* [Complete the following]:
• 1. Please translate this sentence from the passage about Yeshua as Lord into Spanish: "Adon is applied to a human master, sovereign, lord, even husband."
• 2. Duplicate the stretch of the passage about Yeshua as Lord from "Several times Adon" through "6:5; Ps 97:5).".

* [Passage shown]:
At least 100 times in the NT Yeshua is called "Lord Yeshua." Hundreds of other times he is "the Lord Yeshua Messiah" or simply "Lord."

One of his more famous statements about himself is: "The Son of Man is the Lord of the Sabbath" (Luke 6:5). After his death, his disciples went to fellow Jews, "preaching peace through Yeshua Messiah—he is Lord of all" (Acts 10:36). With Greeks, the message was the same: they were "preaching the Lord Yeshua" (Acts 11:20).


Yeshua as "Lord" was also a central teaching of Saul of Tarsus (Paul the apostle).

Paul too urged people to "confess with your mouth: Yeshua is Lord" (Rom 10:9). One day, in the future, he says, every living being in the universe will "confess that Yeshua Messiah is Lord, to the glory of God the Father" (Phil 2:10-11).

What did Yeshua's followers mean by calling him "Lord"? What did the word denote and connote in Jewish minds? The Hebrew text of Psalm 110:1 provides an answer.


The "Lords" in Psalm 110


The LORD said to my Lord, Sit at my right hand
Until I make your enemies a footstool for your feet.

This passage is the most quoted text from the Hebrew Bible in the entire New Testament — more than Isaiah 53 or Psalm 22.

Traditionally, most English Bibles print "the LORD" (one large and three small capital letters) to stand for YHVH, the name of God, when it occurs in the Hebrew text. This is the Tetragrammaton or Name of "Four Letters" (transliterated by some as YaHWeH and JeHoVaH). [For more on this, see HaShem—The Name.]

The second "Lord" (printed with one capital letter) is Adon. (Some Bible translators don't capitalize "Lord" in this verse, depending on how they interpret the adon's identity. Hebrew itself does not have capital and small letters.) [Note 1]

Adon is applied to a human master, sovereign, lord, even husband. It is most often used for males. Sarah calls husband Abraham her "lord" (Gen 18:12). David calls Saul his "lord" (1 Sam 24:6). People call David "lord" (1 Sam 25:31; 2 Sam 1:10). Ruth calls Boaz "my lord" (Ruth 2:14).

Several times Adon is used for God (Exod 23:17; Isa 1:24; Ps 8:2). He is "Lord of lords" (Deut 10:17; Ps 136:3) and "Lord of all the earth" (Jos 3:11, 13; Mic 4:13; Zech 4:14; 6:5; Ps 97:5).

* [Stored rows]:
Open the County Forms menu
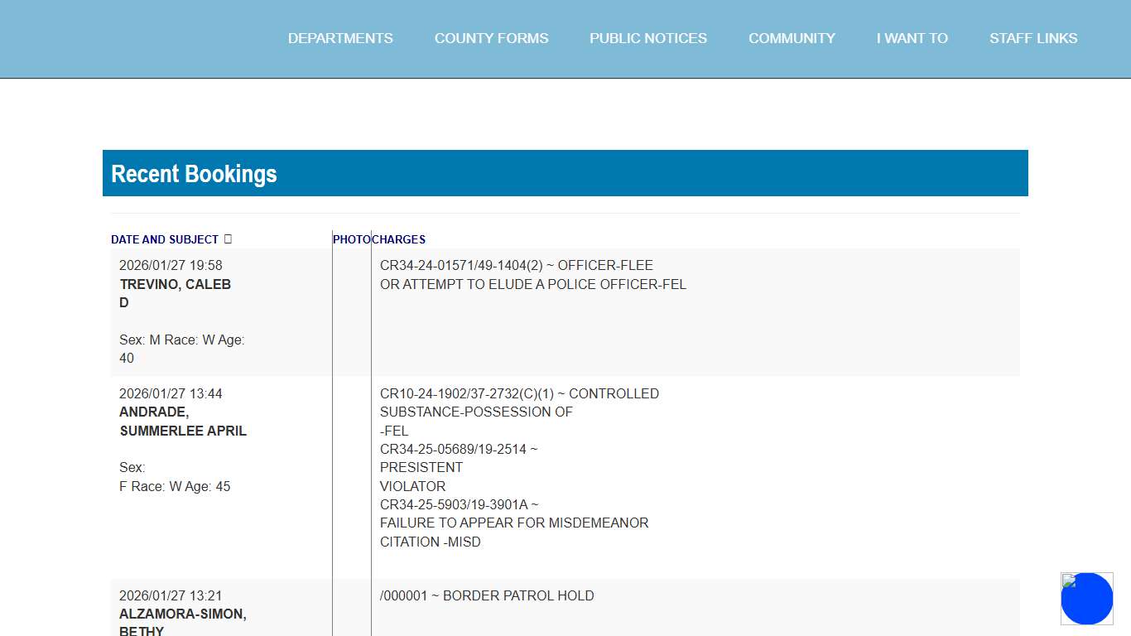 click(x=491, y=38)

* * *

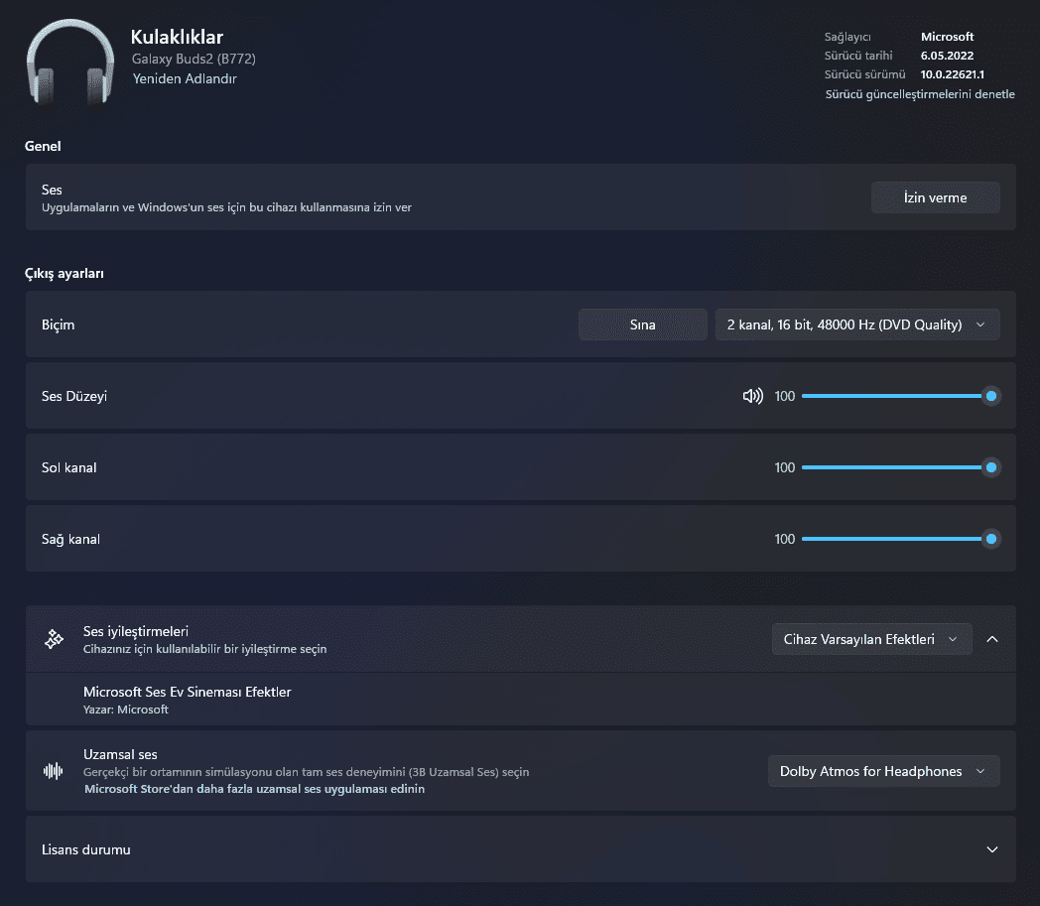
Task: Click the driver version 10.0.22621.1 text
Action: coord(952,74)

* [Completed exercise]:
• 1. Adon se aplica a un amo humano, soberano, señor, incluso esposo.

• 2.
Several times Adon is used for God (Exod 23:17; Isa 1:24; Ps 8:2). He is "Lord of lords" (Deut 10:17; Ps 136:3) and "Lord of all the earth" (Jos 3:11, 13; Mic 4:13; Zech 4:14; 6:5; Ps 97:5).